• **WORK REQUIRED**: Reproduce precisely the lines between the start of the data below and the line with "The height and width of the screenshot is (328, 462).", both included.

• **RECORDS PROVIDED**:
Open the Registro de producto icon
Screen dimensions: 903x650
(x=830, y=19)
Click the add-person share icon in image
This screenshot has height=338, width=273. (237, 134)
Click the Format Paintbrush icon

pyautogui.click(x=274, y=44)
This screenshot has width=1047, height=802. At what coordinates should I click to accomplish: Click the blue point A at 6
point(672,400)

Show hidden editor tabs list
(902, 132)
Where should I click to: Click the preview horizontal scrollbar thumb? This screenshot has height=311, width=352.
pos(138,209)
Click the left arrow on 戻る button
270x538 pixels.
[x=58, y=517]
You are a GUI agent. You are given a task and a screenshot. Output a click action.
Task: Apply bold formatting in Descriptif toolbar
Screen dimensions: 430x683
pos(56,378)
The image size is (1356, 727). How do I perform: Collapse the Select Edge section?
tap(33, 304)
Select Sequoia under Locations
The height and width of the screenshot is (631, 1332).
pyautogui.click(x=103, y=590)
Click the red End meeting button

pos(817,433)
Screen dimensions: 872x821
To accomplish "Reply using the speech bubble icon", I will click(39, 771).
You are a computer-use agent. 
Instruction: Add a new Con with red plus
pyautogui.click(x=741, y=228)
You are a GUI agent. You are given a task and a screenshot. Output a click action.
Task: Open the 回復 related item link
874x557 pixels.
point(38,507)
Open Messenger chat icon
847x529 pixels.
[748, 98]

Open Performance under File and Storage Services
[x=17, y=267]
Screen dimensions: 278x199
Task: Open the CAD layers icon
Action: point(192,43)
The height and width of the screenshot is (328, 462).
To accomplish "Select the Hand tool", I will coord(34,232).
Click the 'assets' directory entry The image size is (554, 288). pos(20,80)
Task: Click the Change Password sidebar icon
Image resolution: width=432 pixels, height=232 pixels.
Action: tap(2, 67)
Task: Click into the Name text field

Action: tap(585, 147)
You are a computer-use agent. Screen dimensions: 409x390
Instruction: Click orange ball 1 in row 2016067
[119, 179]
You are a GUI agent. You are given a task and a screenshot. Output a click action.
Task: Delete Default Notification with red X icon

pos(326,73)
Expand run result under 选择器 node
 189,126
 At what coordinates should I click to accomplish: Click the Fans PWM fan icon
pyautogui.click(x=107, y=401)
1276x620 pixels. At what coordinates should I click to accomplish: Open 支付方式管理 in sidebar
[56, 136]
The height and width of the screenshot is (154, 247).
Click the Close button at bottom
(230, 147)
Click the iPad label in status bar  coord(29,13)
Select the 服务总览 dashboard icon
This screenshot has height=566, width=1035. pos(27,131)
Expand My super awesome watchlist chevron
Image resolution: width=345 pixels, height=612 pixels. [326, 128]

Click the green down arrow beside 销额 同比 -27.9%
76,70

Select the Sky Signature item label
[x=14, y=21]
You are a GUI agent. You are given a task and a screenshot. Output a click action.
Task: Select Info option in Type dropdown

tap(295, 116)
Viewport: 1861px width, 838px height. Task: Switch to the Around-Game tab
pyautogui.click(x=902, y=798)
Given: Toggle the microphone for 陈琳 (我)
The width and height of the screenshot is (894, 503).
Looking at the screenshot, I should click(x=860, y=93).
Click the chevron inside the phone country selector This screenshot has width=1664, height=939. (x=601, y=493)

• **RESULT OF THIS TASK**:
Open the Registro de producto icon
Screen dimensions: 903x650
(x=830, y=19)
Click the add-person share icon in image
This screenshot has height=338, width=273. (237, 134)
Click the Format Paintbrush icon

pyautogui.click(x=274, y=44)
This screenshot has width=1047, height=802. At what coordinates should I click to accomplish: Click the blue point A at 6
point(672,400)

Show hidden editor tabs list
(902, 132)
Where should I click to: Click the preview horizontal scrollbar thumb? This screenshot has height=311, width=352.
pos(138,209)
Click the left arrow on 戻る button
270x538 pixels.
[x=58, y=517]
You are a GUI agent. You are given a task and a screenshot. Output a click action.
Task: Apply bold formatting in Descriptif toolbar
Screen dimensions: 430x683
pos(56,378)
The image size is (1356, 727). How do I perform: Collapse the Select Edge section?
tap(33, 304)
Select Sequoia under Locations
The height and width of the screenshot is (631, 1332).
pyautogui.click(x=103, y=590)
Click the red End meeting button

pos(817,433)
Screen dimensions: 872x821
To accomplish "Reply using the speech bubble icon", I will click(39, 771).
You are a computer-use agent. 
Instruction: Add a new Con with red plus
pyautogui.click(x=741, y=228)
You are a GUI agent. You are given a task and a screenshot. Output a click action.
Task: Open the 回復 related item link
874x557 pixels.
point(38,507)
Open Messenger chat icon
847x529 pixels.
[748, 98]

Open Performance under File and Storage Services
[x=17, y=267]
Screen dimensions: 278x199
Task: Open the CAD layers icon
Action: point(192,43)
The height and width of the screenshot is (328, 462).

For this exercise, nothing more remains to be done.